*** Opening Dataset extract ***

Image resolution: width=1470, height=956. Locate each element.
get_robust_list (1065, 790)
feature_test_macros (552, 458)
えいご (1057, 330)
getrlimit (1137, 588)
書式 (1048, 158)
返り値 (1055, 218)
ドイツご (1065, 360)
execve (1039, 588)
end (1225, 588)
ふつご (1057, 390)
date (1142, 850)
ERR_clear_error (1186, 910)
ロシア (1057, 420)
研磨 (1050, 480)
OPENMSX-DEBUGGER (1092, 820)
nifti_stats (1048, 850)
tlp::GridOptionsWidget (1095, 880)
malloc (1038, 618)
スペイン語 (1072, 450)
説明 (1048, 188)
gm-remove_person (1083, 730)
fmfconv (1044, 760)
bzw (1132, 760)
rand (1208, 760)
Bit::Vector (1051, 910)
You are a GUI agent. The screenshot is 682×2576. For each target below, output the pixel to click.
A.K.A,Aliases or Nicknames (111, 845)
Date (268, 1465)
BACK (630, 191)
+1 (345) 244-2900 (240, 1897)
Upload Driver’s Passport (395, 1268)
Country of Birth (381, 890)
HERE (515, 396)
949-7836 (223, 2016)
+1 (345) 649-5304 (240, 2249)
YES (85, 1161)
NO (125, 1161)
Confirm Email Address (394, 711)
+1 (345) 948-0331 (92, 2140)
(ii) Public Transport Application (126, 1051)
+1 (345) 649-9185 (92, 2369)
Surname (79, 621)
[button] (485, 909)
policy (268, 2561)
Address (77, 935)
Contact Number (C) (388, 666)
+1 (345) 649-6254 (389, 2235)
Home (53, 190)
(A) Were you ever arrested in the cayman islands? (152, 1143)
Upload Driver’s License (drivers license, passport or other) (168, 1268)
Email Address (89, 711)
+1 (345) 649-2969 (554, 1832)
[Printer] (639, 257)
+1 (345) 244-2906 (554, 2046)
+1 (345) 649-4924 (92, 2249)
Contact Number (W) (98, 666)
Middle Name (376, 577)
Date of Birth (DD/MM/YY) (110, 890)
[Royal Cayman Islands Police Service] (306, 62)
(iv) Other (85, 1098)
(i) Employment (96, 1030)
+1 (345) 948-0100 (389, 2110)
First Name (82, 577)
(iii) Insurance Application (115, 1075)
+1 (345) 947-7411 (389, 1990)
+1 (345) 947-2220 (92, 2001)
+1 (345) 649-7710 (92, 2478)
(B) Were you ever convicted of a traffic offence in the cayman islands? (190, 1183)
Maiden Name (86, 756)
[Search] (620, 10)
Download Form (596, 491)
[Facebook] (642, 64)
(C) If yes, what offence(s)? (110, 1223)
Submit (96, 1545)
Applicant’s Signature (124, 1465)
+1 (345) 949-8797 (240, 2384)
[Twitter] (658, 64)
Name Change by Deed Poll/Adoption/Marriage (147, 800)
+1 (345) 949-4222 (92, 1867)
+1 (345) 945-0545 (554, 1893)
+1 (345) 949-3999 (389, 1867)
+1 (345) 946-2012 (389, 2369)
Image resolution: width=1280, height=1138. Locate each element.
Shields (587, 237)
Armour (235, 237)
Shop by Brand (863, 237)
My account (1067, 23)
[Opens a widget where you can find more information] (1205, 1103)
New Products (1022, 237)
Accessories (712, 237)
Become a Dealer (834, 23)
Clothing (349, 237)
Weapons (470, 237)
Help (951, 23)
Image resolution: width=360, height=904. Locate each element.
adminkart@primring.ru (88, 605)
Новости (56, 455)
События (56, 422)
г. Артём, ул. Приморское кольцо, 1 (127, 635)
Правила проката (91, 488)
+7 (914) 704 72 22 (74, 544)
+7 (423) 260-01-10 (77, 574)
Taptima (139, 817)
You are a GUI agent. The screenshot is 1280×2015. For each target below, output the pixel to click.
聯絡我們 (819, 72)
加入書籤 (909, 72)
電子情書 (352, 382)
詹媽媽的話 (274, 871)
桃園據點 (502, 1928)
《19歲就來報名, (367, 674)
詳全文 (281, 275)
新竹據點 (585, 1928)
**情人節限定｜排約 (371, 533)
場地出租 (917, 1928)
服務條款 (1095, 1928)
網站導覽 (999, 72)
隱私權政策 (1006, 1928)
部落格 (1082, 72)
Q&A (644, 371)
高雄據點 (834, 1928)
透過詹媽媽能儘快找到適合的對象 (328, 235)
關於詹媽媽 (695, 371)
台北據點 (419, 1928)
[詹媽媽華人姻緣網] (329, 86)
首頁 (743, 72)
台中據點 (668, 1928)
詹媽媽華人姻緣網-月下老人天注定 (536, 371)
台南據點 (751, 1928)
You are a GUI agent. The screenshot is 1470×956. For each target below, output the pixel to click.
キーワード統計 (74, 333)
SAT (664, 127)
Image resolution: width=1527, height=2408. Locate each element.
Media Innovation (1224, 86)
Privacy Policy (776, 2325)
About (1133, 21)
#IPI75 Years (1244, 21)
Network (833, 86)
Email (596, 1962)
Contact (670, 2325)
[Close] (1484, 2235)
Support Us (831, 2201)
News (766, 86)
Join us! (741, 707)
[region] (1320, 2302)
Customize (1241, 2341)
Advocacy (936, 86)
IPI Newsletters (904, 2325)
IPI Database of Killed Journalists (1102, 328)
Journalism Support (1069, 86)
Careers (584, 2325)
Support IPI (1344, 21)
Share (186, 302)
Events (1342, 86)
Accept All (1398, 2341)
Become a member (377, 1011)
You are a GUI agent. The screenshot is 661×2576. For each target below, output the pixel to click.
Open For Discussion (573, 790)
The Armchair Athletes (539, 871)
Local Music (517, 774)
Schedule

*** Closing Dataset extract ***

» Task to carry out: Retype the whole listing above exactly as it appears.

» Written answer:
Image resolution: width=1470, height=956. Locate each element.
get_robust_list (1065, 790)
feature_test_macros (552, 458)
えいご (1057, 330)
getrlimit (1137, 588)
書式 (1048, 158)
返り値 (1055, 218)
ドイツご (1065, 360)
execve (1039, 588)
end (1225, 588)
ふつご (1057, 390)
date (1142, 850)
ERR_clear_error (1186, 910)
ロシア (1057, 420)
研磨 (1050, 480)
OPENMSX-DEBUGGER (1092, 820)
nifti_stats (1048, 850)
tlp::GridOptionsWidget (1095, 880)
malloc (1038, 618)
スペイン語 (1072, 450)
説明 (1048, 188)
gm-remove_person (1083, 730)
fmfconv (1044, 760)
bzw (1132, 760)
rand (1208, 760)
Bit::Vector (1051, 910)
You are a GUI agent. The screenshot is 682×2576. For each target below, output the pixel to click.
A.K.A,Aliases or Nicknames (111, 845)
Date (268, 1465)
BACK (630, 191)
+1 (345) 244-2900 (240, 1897)
Upload Driver’s Passport (395, 1268)
Country of Birth (381, 890)
HERE (515, 396)
949-7836 (223, 2016)
+1 (345) 649-5304 (240, 2249)
YES (85, 1161)
NO (125, 1161)
Confirm Email Address (394, 711)
+1 (345) 948-0331 (92, 2140)
(ii) Public Transport Application (126, 1051)
+1 (345) 649-9185 (92, 2369)
Surname (79, 621)
[button] (485, 909)
policy (268, 2561)
Address (77, 935)
Contact Number (C) (388, 666)
+1 (345) 649-6254 (389, 2235)
Home (53, 190)
(A) Were you ever arrested in the cayman islands? (152, 1143)
Upload Driver’s License (drivers license, passport or other) (168, 1268)
Email Address (89, 711)
+1 (345) 649-2969 (554, 1832)
[Printer] (639, 257)
+1 (345) 244-2906 (554, 2046)
+1 (345) 649-4924 (92, 2249)
Contact Number (W) (98, 666)
Middle Name (376, 577)
Date of Birth (DD/MM/YY) (110, 890)
[Royal Cayman Islands Police Service] (306, 62)
(iv) Other (85, 1098)
(i) Employment (96, 1030)
+1 (345) 948-0100 (389, 2110)
First Name (82, 577)
(iii) Insurance Application (115, 1075)
+1 (345) 947-7411 (389, 1990)
+1 (345) 947-2220 (92, 2001)
+1 (345) 649-7710 (92, 2478)
(B) Were you ever convicted of a traffic offence in the cayman islands? (190, 1183)
Maiden Name (86, 756)
[Search] (620, 10)
Download Form (596, 491)
[Facebook] (642, 64)
(C) If yes, what offence(s)? (110, 1223)
Submit (96, 1545)
Applicant’s Signature (124, 1465)
+1 (345) 949-8797 (240, 2384)
[Twitter] (658, 64)
Name Change by Deed Poll/Adoption/Marriage (147, 800)
+1 (345) 949-4222 (92, 1867)
+1 (345) 945-0545 (554, 1893)
+1 (345) 949-3999 (389, 1867)
+1 (345) 946-2012 (389, 2369)
Image resolution: width=1280, height=1138. Locate each element.
Shields (587, 237)
Armour (235, 237)
Shop by Brand (863, 237)
My account (1067, 23)
[Opens a widget where you can find more information] (1205, 1103)
New Products (1022, 237)
Accessories (712, 237)
Become a Dealer (834, 23)
Clothing (349, 237)
Weapons (470, 237)
Help (951, 23)
Image resolution: width=360, height=904. Locate each element.
adminkart@primring.ru (88, 605)
Новости (56, 455)
События (56, 422)
г. Артём, ул. Приморское кольцо, 1 (127, 635)
Правила проката (91, 488)
+7 (914) 704 72 22 (74, 544)
+7 (423) 260-01-10 (77, 574)
Taptima (139, 817)
You are a GUI agent. The screenshot is 1280×2015. For each target below, output the pixel to click.
聯絡我們 (819, 72)
加入書籤 (909, 72)
電子情書 (352, 382)
詹媽媽的話 (274, 871)
桃園據點 (502, 1928)
《19歲就來報名, (367, 674)
詳全文 (281, 275)
新竹據點 (585, 1928)
**情人節限定｜排約 (371, 533)
場地出租 (917, 1928)
服務條款 (1095, 1928)
網站導覽 (999, 72)
隱私權政策 (1006, 1928)
部落格 (1082, 72)
Q&A (644, 371)
高雄據點 (834, 1928)
透過詹媽媽能儘快找到適合的對象 (328, 235)
關於詹媽媽 (695, 371)
台北據點 (419, 1928)
[詹媽媽華人姻緣網] (329, 86)
首頁 (743, 72)
台中據點 (668, 1928)
詹媽媽華人姻緣網-月下老人天注定 (536, 371)
台南據點 (751, 1928)
You are a GUI agent. The screenshot is 1470×956. For each target below, output the pixel to click.
キーワード統計 (74, 333)
SAT (664, 127)
Image resolution: width=1527, height=2408. Locate each element.
Media Innovation (1224, 86)
Privacy Policy (776, 2325)
About (1133, 21)
#IPI75 Years (1244, 21)
Network (833, 86)
Email (596, 1962)
Contact (670, 2325)
[Close] (1484, 2235)
Support Us (831, 2201)
News (766, 86)
Join us! (741, 707)
[region] (1320, 2302)
Customize (1241, 2341)
Advocacy (936, 86)
IPI Newsletters (904, 2325)
IPI Database of Killed Journalists (1102, 328)
Journalism Support (1069, 86)
Careers (584, 2325)
Support IPI (1344, 21)
Share (186, 302)
Events (1342, 86)
Accept All (1398, 2341)
Become a member (377, 1011)
You are a GUI agent. The screenshot is 661×2576. For each target below, output the pixel to click.
Open For Discussion (573, 790)
The Armchair Athletes (539, 871)
Local Music (517, 774)
Schedule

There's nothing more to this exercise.